WHAT YOU HAVE TO DO
The number needed is how many lines in these entries contain "agent"; give it alone.
═══
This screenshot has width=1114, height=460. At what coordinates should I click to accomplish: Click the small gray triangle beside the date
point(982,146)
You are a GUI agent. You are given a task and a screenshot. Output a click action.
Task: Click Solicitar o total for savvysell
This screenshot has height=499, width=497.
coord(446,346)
═══
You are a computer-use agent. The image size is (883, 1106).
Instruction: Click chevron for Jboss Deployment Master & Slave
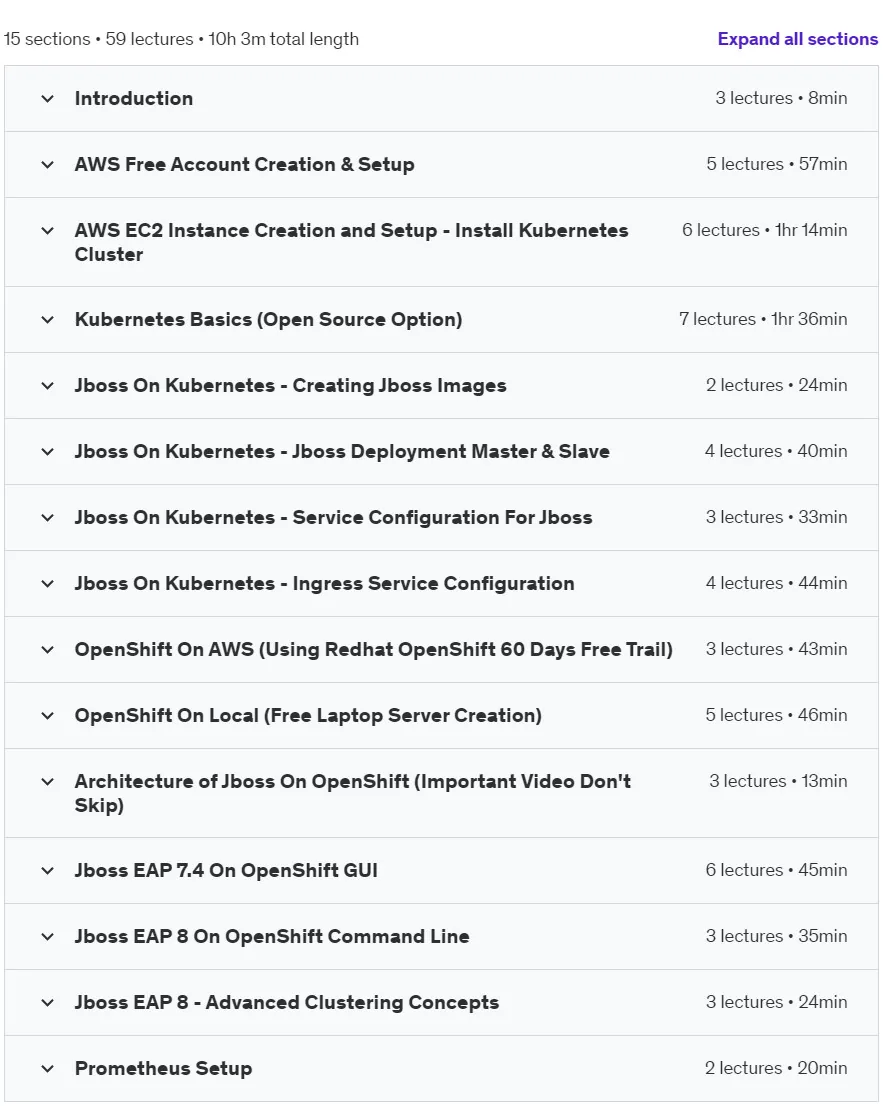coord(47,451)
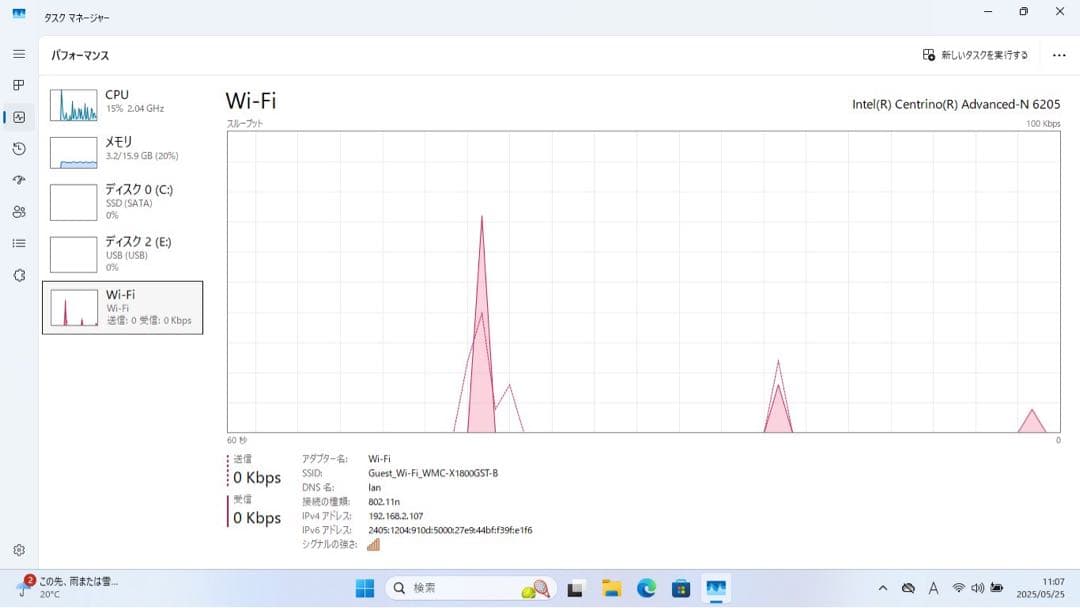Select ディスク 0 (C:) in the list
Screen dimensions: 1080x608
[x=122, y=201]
═══
SOLUTION FOR THIS EXERCISE
2